DIRECTIONS FOR THIS TASK ::
Exactly as written, output the lines below starting from the first and ending with the line that contains "Task: Open Meeting info"; omit pictures.

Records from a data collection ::
■ ■ ■ ■ ■

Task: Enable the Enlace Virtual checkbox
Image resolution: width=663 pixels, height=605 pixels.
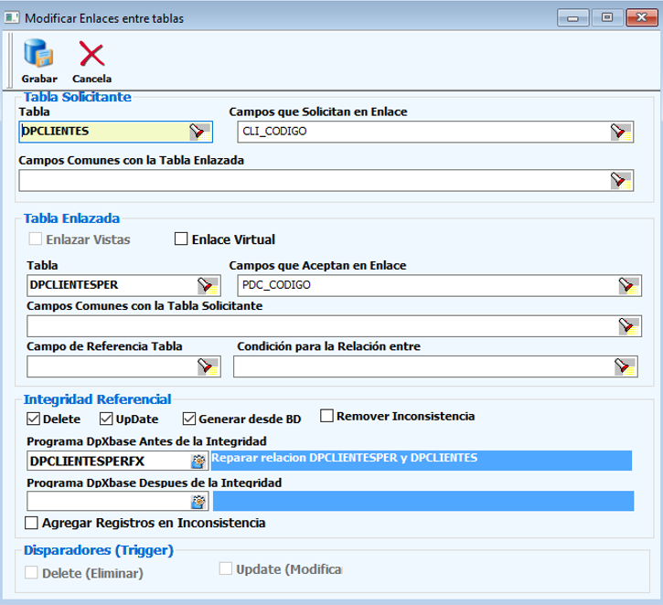Action: pos(181,239)
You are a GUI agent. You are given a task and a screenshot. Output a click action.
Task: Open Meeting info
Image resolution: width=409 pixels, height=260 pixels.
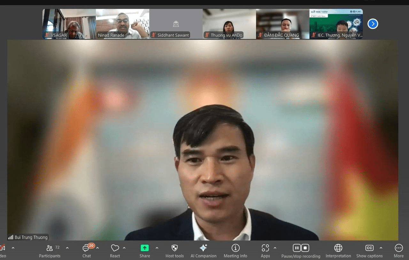(x=235, y=248)
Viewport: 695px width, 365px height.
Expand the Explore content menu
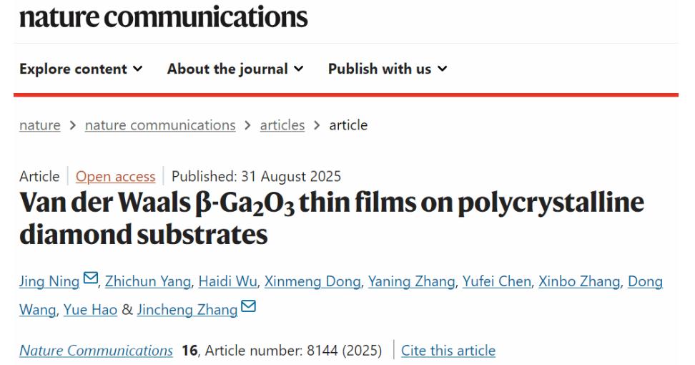point(80,69)
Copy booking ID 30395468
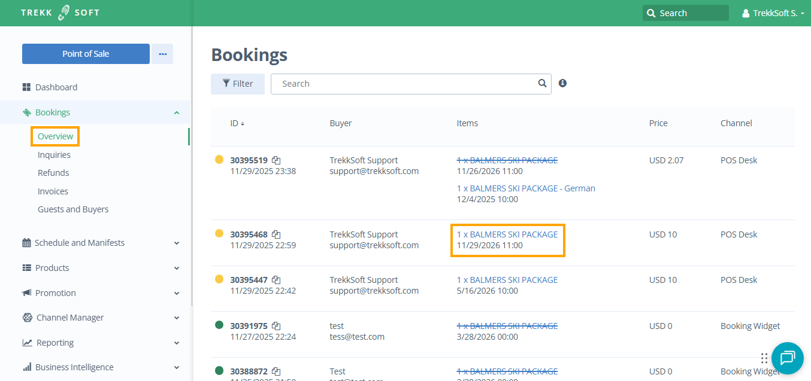This screenshot has height=381, width=811. [x=276, y=234]
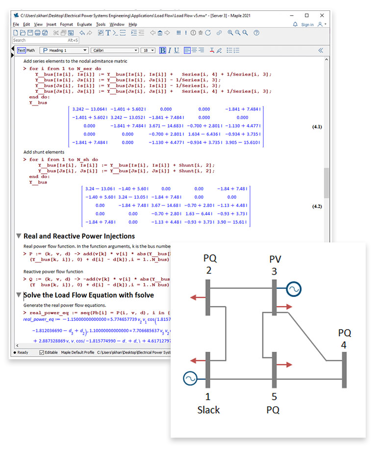Insert a text region with T icon
Viewport: 380px width, 450px height.
point(107,33)
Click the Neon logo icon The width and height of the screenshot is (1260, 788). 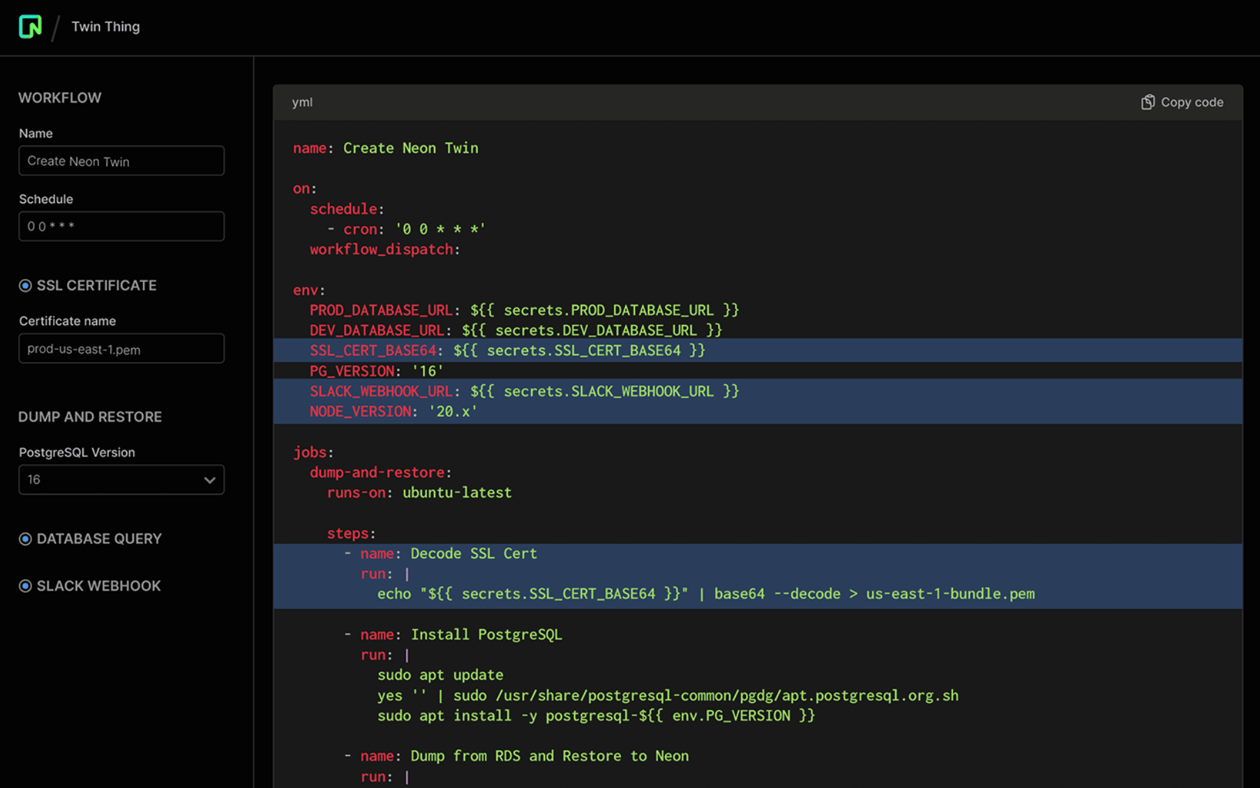[30, 26]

■ ■ ■ ■ ■

SOLUTION TO THIS TASK ::
Task: Enable the Enlace Virtual checkbox
Image resolution: width=663 pixels, height=605 pixels.
Action: pos(181,239)
You are a GUI agent. You are given a task and a screenshot. Output a click action.
Task: Open Meeting info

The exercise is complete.